● Your instructions
The required result is every line of the records that includes "computer".

● Available records
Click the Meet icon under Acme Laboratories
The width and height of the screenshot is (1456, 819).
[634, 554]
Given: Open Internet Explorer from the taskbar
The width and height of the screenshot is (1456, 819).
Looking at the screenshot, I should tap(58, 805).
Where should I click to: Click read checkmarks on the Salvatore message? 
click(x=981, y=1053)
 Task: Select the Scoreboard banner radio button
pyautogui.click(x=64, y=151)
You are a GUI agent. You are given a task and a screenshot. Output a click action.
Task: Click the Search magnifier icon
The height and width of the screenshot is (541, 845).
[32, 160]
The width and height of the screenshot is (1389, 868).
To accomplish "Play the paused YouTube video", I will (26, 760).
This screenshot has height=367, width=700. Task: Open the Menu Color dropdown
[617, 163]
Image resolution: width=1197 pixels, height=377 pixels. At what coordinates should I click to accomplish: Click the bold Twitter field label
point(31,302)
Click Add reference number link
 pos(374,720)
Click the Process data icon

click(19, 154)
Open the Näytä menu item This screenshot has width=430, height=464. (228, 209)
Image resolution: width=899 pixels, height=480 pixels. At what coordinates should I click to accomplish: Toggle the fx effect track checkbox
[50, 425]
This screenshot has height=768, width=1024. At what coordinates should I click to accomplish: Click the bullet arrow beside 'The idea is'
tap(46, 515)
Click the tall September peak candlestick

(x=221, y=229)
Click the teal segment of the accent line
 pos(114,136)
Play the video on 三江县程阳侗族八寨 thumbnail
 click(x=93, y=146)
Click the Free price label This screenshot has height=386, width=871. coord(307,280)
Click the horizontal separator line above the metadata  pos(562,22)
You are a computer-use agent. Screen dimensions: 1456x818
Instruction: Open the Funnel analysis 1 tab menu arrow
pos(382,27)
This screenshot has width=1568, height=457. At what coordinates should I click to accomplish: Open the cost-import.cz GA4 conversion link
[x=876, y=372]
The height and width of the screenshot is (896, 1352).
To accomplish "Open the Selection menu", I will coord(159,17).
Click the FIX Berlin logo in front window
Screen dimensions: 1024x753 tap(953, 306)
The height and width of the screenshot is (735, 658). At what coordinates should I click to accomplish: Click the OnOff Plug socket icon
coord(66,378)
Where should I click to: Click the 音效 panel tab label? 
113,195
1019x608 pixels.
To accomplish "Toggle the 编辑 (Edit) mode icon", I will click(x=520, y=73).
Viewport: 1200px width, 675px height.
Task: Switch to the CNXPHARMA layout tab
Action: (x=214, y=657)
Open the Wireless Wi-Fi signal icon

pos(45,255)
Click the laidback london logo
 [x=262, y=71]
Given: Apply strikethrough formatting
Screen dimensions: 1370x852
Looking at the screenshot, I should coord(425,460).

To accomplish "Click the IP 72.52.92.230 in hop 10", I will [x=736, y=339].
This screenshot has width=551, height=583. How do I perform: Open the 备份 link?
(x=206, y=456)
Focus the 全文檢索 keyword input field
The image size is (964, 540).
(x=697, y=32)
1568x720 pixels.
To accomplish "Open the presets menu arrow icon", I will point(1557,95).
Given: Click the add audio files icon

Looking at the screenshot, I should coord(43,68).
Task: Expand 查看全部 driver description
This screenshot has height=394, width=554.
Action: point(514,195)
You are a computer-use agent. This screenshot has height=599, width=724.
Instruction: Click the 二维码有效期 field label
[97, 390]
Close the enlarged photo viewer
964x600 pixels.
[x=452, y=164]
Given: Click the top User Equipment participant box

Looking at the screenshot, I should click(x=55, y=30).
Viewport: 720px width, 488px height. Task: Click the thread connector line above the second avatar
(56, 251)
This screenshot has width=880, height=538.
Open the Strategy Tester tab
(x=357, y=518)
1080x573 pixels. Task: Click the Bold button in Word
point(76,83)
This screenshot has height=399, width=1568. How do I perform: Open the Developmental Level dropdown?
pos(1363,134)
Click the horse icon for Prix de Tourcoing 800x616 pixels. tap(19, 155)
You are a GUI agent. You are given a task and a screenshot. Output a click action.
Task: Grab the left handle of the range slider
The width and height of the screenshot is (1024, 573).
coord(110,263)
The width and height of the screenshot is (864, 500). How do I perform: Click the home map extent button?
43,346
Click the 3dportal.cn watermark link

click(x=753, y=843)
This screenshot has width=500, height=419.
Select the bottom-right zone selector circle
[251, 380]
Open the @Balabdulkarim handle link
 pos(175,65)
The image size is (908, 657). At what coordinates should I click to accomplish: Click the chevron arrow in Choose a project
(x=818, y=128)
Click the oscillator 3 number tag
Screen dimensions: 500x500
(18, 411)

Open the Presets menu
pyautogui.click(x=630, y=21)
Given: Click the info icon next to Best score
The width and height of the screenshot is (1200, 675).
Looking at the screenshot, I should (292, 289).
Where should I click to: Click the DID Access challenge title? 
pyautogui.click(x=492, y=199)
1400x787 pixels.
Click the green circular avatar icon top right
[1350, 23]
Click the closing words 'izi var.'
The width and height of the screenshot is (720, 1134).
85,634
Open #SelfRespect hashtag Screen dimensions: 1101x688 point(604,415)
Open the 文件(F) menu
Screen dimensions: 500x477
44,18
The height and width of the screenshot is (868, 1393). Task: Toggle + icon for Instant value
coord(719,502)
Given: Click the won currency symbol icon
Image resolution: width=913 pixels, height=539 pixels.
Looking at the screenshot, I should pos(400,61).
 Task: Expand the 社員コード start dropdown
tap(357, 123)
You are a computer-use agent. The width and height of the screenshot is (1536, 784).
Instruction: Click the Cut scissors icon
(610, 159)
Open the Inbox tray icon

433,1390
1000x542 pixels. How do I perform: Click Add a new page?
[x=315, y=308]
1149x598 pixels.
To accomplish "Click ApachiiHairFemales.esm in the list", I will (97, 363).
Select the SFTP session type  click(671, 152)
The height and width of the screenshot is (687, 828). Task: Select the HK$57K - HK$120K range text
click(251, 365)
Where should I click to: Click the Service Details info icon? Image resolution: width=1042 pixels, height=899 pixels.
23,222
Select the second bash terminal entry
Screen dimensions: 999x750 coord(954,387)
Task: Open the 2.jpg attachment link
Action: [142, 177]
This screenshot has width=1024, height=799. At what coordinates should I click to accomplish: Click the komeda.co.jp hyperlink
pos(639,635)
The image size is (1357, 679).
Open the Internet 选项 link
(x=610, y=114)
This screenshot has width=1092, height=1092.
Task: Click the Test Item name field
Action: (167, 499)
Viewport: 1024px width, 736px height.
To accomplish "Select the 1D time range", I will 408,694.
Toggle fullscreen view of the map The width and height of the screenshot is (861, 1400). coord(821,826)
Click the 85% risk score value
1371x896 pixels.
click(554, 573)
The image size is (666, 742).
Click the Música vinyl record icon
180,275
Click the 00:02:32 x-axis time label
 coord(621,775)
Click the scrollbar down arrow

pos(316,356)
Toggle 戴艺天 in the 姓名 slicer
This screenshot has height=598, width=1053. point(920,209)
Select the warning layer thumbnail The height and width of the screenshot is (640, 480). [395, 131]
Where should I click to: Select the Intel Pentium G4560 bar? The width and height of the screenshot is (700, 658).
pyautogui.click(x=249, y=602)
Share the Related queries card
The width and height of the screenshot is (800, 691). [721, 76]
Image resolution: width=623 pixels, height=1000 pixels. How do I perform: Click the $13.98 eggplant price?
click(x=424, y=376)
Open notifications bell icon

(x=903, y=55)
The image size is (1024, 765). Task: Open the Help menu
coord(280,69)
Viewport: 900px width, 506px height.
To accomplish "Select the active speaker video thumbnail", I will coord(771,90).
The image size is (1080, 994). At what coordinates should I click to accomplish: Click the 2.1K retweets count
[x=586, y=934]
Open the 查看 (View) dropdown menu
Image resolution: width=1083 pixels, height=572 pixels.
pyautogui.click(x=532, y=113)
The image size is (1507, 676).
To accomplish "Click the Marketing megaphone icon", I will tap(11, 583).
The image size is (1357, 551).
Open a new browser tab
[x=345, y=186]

● Response area
You are a computer-use agent. Screen dimensions: 1456x818
You are a computer-use agent. This screenshot has height=599, width=724.
You are a computer-use agent. The width and height of the screenshot is (1536, 784).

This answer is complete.